-- TASK DETAILS --
Each record beneath this sentence is to be transcribed exactly as it reads.

-- RECORD EXCERPTS --
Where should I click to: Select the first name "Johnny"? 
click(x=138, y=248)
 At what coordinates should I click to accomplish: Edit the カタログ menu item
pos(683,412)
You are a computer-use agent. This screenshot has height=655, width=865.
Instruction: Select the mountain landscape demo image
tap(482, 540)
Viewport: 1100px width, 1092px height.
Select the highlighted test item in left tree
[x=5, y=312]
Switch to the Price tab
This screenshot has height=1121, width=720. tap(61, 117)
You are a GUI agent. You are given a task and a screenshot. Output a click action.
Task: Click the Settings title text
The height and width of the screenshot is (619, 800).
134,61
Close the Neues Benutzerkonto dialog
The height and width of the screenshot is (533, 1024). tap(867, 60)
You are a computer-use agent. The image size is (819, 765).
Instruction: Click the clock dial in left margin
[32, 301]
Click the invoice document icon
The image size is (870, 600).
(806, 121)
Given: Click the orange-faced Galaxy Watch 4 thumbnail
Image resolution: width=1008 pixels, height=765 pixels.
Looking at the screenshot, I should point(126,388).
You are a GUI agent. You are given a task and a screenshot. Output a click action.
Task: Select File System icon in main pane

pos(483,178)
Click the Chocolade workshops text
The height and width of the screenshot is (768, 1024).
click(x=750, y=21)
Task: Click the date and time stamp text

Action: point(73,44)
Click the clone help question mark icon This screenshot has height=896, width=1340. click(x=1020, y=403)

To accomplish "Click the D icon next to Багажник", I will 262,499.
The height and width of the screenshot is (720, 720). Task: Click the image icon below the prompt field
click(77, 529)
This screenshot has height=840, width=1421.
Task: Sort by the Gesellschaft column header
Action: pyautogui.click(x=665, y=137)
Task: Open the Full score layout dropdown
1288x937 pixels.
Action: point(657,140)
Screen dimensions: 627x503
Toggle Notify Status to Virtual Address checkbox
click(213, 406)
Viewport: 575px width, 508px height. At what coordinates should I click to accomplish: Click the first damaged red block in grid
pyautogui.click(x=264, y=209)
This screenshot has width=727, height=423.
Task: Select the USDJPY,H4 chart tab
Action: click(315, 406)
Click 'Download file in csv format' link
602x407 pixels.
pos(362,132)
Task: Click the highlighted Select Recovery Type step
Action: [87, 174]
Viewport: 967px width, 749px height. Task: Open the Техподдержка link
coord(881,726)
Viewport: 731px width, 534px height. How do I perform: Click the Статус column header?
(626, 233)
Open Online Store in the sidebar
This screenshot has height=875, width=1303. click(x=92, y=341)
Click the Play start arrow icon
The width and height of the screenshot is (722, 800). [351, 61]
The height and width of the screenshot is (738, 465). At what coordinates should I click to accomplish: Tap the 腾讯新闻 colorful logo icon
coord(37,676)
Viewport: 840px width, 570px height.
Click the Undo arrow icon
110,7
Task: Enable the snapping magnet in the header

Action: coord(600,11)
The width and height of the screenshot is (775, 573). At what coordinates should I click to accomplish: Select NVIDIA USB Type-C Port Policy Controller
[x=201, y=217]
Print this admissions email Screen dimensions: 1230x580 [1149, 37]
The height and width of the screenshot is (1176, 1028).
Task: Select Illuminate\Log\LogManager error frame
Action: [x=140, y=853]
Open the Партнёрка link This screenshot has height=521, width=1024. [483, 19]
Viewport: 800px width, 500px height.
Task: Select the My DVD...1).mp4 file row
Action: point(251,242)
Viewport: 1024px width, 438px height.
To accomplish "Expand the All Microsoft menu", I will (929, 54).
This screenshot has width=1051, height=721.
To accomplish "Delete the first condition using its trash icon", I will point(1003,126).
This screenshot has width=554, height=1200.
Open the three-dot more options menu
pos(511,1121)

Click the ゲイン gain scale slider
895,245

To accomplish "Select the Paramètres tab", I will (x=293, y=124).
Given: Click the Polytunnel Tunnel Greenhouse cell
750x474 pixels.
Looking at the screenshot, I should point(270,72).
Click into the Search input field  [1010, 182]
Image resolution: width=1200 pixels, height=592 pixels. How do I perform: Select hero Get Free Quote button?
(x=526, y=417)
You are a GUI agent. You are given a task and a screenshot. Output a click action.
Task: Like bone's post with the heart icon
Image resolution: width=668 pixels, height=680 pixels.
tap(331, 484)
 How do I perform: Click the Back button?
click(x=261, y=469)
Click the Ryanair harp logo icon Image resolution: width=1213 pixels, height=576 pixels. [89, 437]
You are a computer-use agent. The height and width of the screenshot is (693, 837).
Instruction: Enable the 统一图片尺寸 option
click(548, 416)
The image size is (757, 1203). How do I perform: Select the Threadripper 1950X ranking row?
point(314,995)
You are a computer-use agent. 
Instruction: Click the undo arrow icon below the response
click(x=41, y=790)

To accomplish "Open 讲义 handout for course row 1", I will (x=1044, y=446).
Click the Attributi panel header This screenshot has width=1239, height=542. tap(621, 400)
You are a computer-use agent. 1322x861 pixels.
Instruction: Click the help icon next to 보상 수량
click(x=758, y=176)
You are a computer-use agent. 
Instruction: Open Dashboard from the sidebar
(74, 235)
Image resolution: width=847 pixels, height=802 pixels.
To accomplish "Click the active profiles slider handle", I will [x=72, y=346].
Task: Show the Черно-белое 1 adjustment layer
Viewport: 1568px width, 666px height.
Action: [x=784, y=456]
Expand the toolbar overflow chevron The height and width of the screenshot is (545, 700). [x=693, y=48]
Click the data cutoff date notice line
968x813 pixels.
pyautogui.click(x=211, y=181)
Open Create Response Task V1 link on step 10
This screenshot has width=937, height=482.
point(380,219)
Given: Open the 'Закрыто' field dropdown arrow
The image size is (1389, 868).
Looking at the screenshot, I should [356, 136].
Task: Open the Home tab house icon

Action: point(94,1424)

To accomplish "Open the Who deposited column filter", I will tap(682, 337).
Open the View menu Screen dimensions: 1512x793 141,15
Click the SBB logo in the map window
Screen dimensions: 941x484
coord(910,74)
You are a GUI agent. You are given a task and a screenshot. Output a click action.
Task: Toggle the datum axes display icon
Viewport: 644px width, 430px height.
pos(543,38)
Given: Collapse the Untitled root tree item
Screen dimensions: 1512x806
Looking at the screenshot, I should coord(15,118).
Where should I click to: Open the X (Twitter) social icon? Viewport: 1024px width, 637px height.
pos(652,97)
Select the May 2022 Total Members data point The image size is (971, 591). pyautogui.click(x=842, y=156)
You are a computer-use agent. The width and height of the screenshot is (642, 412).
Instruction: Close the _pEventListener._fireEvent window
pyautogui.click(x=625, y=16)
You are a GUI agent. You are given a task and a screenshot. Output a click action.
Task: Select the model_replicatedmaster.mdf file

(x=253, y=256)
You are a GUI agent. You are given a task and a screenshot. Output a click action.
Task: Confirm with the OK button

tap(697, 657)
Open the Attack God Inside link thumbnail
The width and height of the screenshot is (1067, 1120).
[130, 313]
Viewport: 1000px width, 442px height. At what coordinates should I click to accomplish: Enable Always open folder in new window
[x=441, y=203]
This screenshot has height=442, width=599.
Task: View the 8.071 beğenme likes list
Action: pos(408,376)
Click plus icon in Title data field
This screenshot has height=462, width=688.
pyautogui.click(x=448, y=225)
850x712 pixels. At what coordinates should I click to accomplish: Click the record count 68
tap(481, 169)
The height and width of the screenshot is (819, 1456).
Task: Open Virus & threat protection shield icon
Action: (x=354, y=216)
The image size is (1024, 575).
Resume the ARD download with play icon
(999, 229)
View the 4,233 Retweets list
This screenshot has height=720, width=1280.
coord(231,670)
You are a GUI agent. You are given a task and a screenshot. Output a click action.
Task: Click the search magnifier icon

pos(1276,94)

-- EXPECTED OUTPUT --
Where should I click to: Select the first name "Johnny"? 
click(x=138, y=248)
 At what coordinates should I click to accomplish: Edit the カタログ menu item
pos(683,412)
You are a computer-use agent. This screenshot has height=655, width=865.
Instruction: Select the mountain landscape demo image
tap(482, 540)
Viewport: 1100px width, 1092px height.
Select the highlighted test item in left tree
[x=5, y=312]
Switch to the Price tab
This screenshot has height=1121, width=720. tap(61, 117)
You are a GUI agent. You are given a task and a screenshot. Output a click action.
Task: Click the Settings title text
The height and width of the screenshot is (619, 800).
134,61
Close the Neues Benutzerkonto dialog
The height and width of the screenshot is (533, 1024). tap(867, 60)
You are a computer-use agent. The image size is (819, 765).
Instruction: Click the clock dial in left margin
[32, 301]
Click the invoice document icon
The image size is (870, 600).
(806, 121)
Given: Click the orange-faced Galaxy Watch 4 thumbnail
Image resolution: width=1008 pixels, height=765 pixels.
Looking at the screenshot, I should point(126,388).
You are a GUI agent. You are given a task and a screenshot. Output a click action.
Task: Select File System icon in main pane

pos(483,178)
Click the Chocolade workshops text
The height and width of the screenshot is (768, 1024).
click(x=750, y=21)
Task: Click the date and time stamp text

Action: point(73,44)
Click the clone help question mark icon This screenshot has height=896, width=1340. click(x=1020, y=403)

To accomplish "Click the D icon next to Багажник", I will 262,499.
The height and width of the screenshot is (720, 720). Task: Click the image icon below the prompt field
click(77, 529)
This screenshot has height=840, width=1421.
Task: Sort by the Gesellschaft column header
Action: pyautogui.click(x=665, y=137)
Task: Open the Full score layout dropdown
1288x937 pixels.
Action: point(657,140)
Screen dimensions: 627x503
Toggle Notify Status to Virtual Address checkbox
click(213, 406)
Viewport: 575px width, 508px height. At what coordinates should I click to accomplish: Click the first damaged red block in grid
pyautogui.click(x=264, y=209)
This screenshot has width=727, height=423.
Task: Select the USDJPY,H4 chart tab
Action: click(315, 406)
Click 'Download file in csv format' link
602x407 pixels.
pos(362,132)
Task: Click the highlighted Select Recovery Type step
Action: [87, 174]
Viewport: 967px width, 749px height. Task: Open the Техподдержка link
coord(881,726)
Viewport: 731px width, 534px height. How do I perform: Click the Статус column header?
(626, 233)
Open Online Store in the sidebar
This screenshot has height=875, width=1303. click(x=92, y=341)
Click the Play start arrow icon
The width and height of the screenshot is (722, 800). [351, 61]
The height and width of the screenshot is (738, 465). At what coordinates should I click to accomplish: Tap the 腾讯新闻 colorful logo icon
coord(37,676)
Viewport: 840px width, 570px height.
Click the Undo arrow icon
110,7
Task: Enable the snapping magnet in the header

Action: coord(600,11)
The width and height of the screenshot is (775, 573). At what coordinates should I click to accomplish: Select NVIDIA USB Type-C Port Policy Controller
[x=201, y=217]
Print this admissions email Screen dimensions: 1230x580 [1149, 37]
The height and width of the screenshot is (1176, 1028).
Task: Select Illuminate\Log\LogManager error frame
Action: [x=140, y=853]
Open the Партнёрка link This screenshot has height=521, width=1024. [483, 19]
Viewport: 800px width, 500px height.
Task: Select the My DVD...1).mp4 file row
Action: point(251,242)
Viewport: 1024px width, 438px height.
To accomplish "Expand the All Microsoft menu", I will (929, 54).
This screenshot has width=1051, height=721.
To accomplish "Delete the first condition using its trash icon", I will point(1003,126).
This screenshot has width=554, height=1200.
Open the three-dot more options menu
pos(511,1121)

Click the ゲイン gain scale slider
895,245

To accomplish "Select the Paramètres tab", I will (x=293, y=124).
Given: Click the Polytunnel Tunnel Greenhouse cell
750x474 pixels.
Looking at the screenshot, I should point(270,72).
Click into the Search input field  [1010, 182]
Image resolution: width=1200 pixels, height=592 pixels. How do I perform: Select hero Get Free Quote button?
(x=526, y=417)
You are a GUI agent. You are given a task and a screenshot. Output a click action.
Task: Like bone's post with the heart icon
Image resolution: width=668 pixels, height=680 pixels.
tap(331, 484)
 How do I perform: Click the Back button?
click(x=261, y=469)
Click the Ryanair harp logo icon Image resolution: width=1213 pixels, height=576 pixels. [89, 437]
You are a computer-use agent. The height and width of the screenshot is (693, 837).
Instruction: Enable the 统一图片尺寸 option
click(548, 416)
The image size is (757, 1203). How do I perform: Select the Threadripper 1950X ranking row?
point(314,995)
You are a computer-use agent. 
Instruction: Click the undo arrow icon below the response
click(x=41, y=790)

To accomplish "Open 讲义 handout for course row 1", I will (x=1044, y=446).
Click the Attributi panel header This screenshot has width=1239, height=542. tap(621, 400)
You are a computer-use agent. 1322x861 pixels.
Instruction: Click the help icon next to 보상 수량
click(x=758, y=176)
You are a computer-use agent. 
Instruction: Open Dashboard from the sidebar
(74, 235)
Image resolution: width=847 pixels, height=802 pixels.
To accomplish "Click the active profiles slider handle", I will [x=72, y=346].
Task: Show the Черно-белое 1 adjustment layer
Viewport: 1568px width, 666px height.
Action: [x=784, y=456]
Expand the toolbar overflow chevron The height and width of the screenshot is (545, 700). [x=693, y=48]
Click the data cutoff date notice line
968x813 pixels.
pyautogui.click(x=211, y=181)
Open Create Response Task V1 link on step 10
This screenshot has width=937, height=482.
point(380,219)
Given: Open the 'Закрыто' field dropdown arrow
The image size is (1389, 868).
Looking at the screenshot, I should [356, 136].
Task: Open the Home tab house icon

Action: point(94,1424)

To accomplish "Open the Who deposited column filter", I will tap(682, 337).
Open the View menu Screen dimensions: 1512x793 141,15
Click the SBB logo in the map window
Screen dimensions: 941x484
coord(910,74)
You are a GUI agent. You are given a task and a screenshot. Output a click action.
Task: Toggle the datum axes display icon
Viewport: 644px width, 430px height.
pos(543,38)
Given: Collapse the Untitled root tree item
Screen dimensions: 1512x806
Looking at the screenshot, I should coord(15,118).
Where should I click to: Open the X (Twitter) social icon? Viewport: 1024px width, 637px height.
pos(652,97)
Select the May 2022 Total Members data point The image size is (971, 591). pyautogui.click(x=842, y=156)
You are a computer-use agent. The width and height of the screenshot is (642, 412).
Instruction: Close the _pEventListener._fireEvent window
pyautogui.click(x=625, y=16)
You are a GUI agent. You are given a task and a screenshot. Output a click action.
Task: Select the model_replicatedmaster.mdf file

(x=253, y=256)
You are a GUI agent. You are given a task and a screenshot. Output a click action.
Task: Confirm with the OK button

tap(697, 657)
Open the Attack God Inside link thumbnail
The width and height of the screenshot is (1067, 1120).
[130, 313]
Viewport: 1000px width, 442px height. At what coordinates should I click to accomplish: Enable Always open folder in new window
[x=441, y=203]
This screenshot has height=442, width=599.
Task: View the 8.071 beğenme likes list
Action: pos(408,376)
Click plus icon in Title data field
This screenshot has height=462, width=688.
pyautogui.click(x=448, y=225)
850x712 pixels. At what coordinates should I click to accomplish: Click the record count 68
tap(481, 169)
The height and width of the screenshot is (819, 1456).
Task: Open Virus & threat protection shield icon
Action: (x=354, y=216)
The image size is (1024, 575).
Resume the ARD download with play icon
(999, 229)
View the 4,233 Retweets list
This screenshot has height=720, width=1280.
coord(231,670)
You are a GUI agent. You are given a task and a screenshot. Output a click action.
Task: Click the search magnifier icon

pos(1276,94)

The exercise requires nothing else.